Back in January of 2019, the Peterson Institute for International Economics sounded a warning about a seemingly innocuous social media app. TikTok, the think tank suggested, represents a potential national security concern for the US. “TikTok per se may never expand its reach beyond teenagers, but it is only a matter of time before a Chinese app with broader appeal hits the US and EU markets,” reads a commentary from the institute at the time, referencing the fact that TikTok was launched in China. “If widely adopted, such an app could become a Huawei-sized problem in terms of the access to the West potentially afforded to Chinese security services.” This was the pre-Covid posture the Trump administration quickly adopted, turning almost anything connected to China into a political punching bag. Not only did the previous administration rail against companies like Huawei and TikTok for being supposed potential arms of the Chinese state — but the administration also tried to tie them up in either legal or political machinations. Trump himself eventually penned a dubious executive order ostensibly banning TikTok and tried to broker a sale of the company’s US interests to untangle it from even the shadow of China. Trump eventually cleared out of 1600 Pennsylvania Avenue earlier this year, while TikTok is still plugging along.
This brings us to a creepy-sounding update to the company’s privacy policy that made headlines this week. One that’s eyebrow-raising enough that it’s a pretty good bet there’s no way the company would have tried this while TikTok was still one of Trump’s favorite, albeit fleeting, bêtes noires.

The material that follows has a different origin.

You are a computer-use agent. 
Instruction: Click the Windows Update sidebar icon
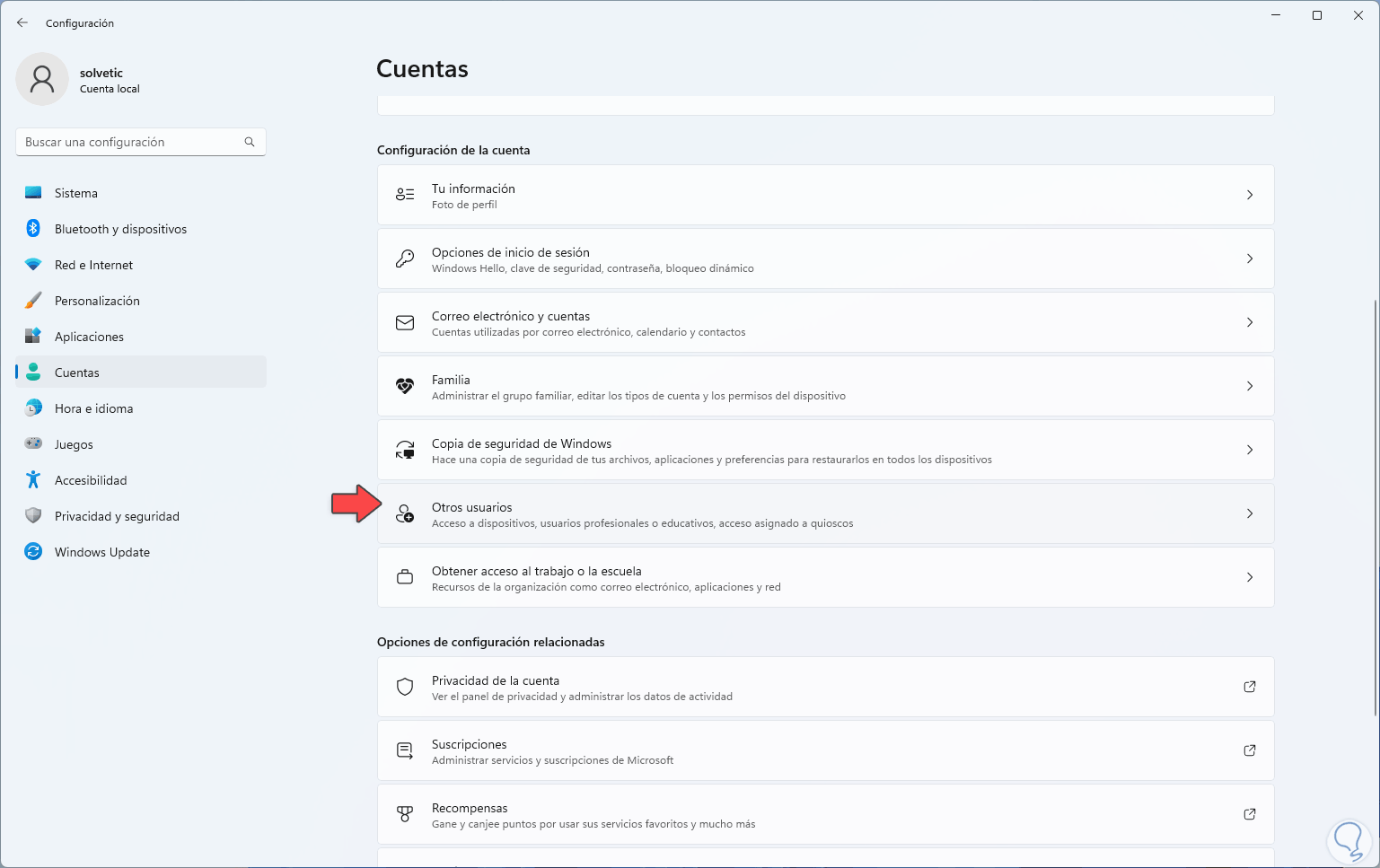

As a reminder, the thinking behind Trump’s antagonism toward a company like TikTok is that because its parent company ByteDance was based in China, there was a fear that the company could be co-opted by China’s ruling Communist Party and made to snoop on American users. So Trump spent months using his administration to try to force TikTok to either shut down in the US or disentangle itself from connections to ByteDance.
One can’t help but suspect that the Trump administration would have ramped up its fight against TikTok even more had the service did then what it did this week — tweak its privacy policy to allow TikTok to “collect biometric identifiers and biometric identification” from user content, which includes “faceprints and voiceprints.” The company’s privacy policy now reads: “We may collect biometric identifiers and biometric information as defined under US laws, such as faceprints and voiceprints, from your User Content. Where required by law, we will seek any required permissions from you prior to any such collection.”

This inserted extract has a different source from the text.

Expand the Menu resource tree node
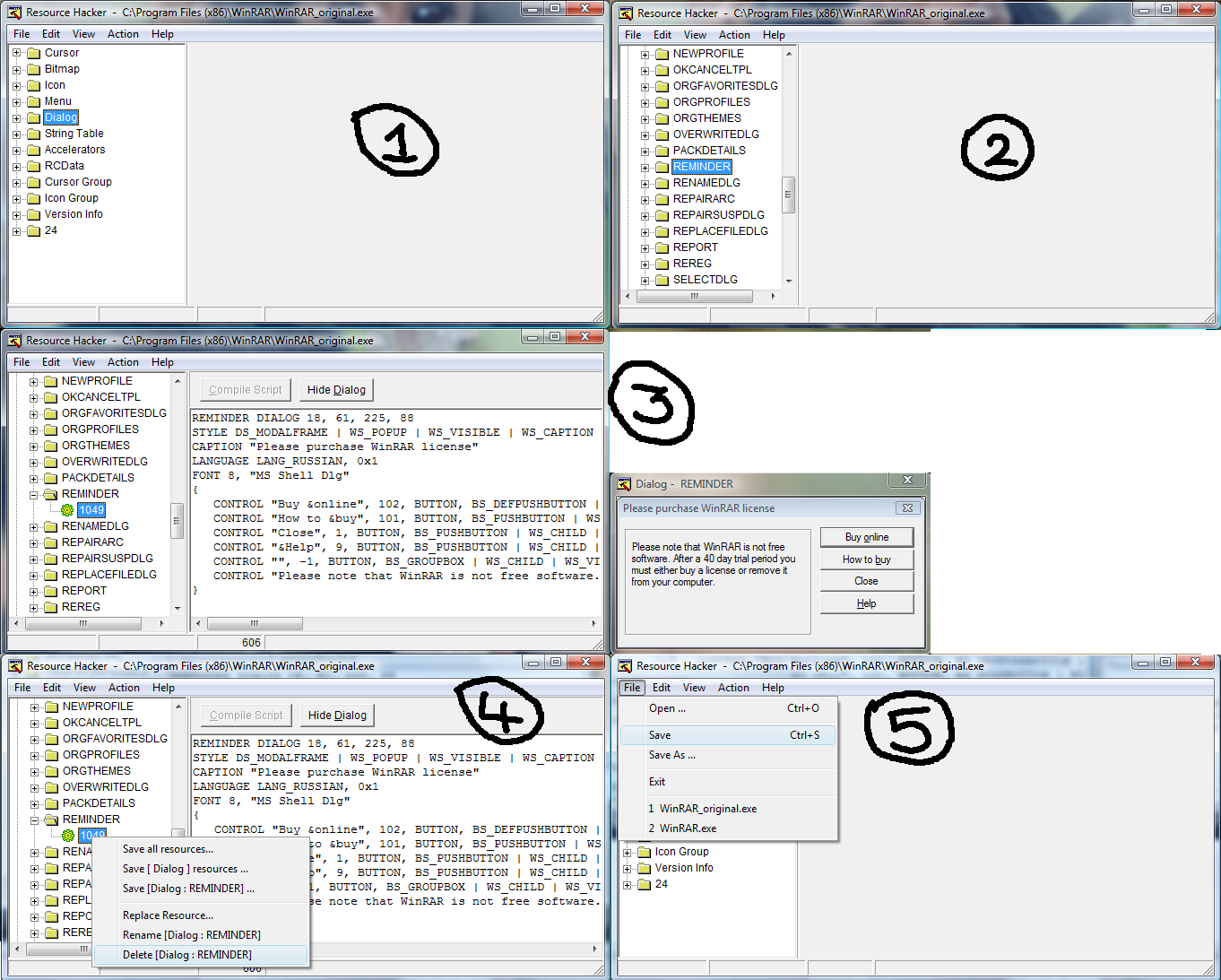Screen dimensions: 1221x980 (17, 101)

That last sentence is very carefully worded because as things stand now, TikTok could actually collect biometric data from most users in the US and still be within the bounds of the framing above. That’s because most states don’t have laws on the books forbidding companies from collecting this data.

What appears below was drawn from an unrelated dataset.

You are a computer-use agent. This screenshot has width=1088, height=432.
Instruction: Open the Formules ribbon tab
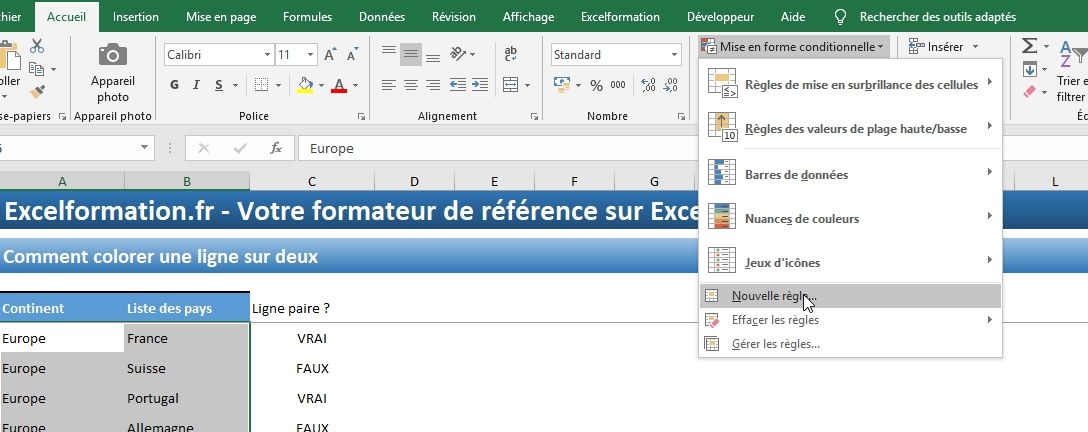(307, 17)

This would surely have provided a pretext for an even bigger fight against the company from the last administration than the fight that actually took place. TikTok hasn’t confirmed publicly whether it’s already started collecting biometric data from users, but the company did agree to pay $92 million back in February to settle a class-action lawsuit in Illinois, which alleged that TikTok was violating the biometric data privacy law in the state. Federal government agencies like the TSA have also banned their employees from using the app.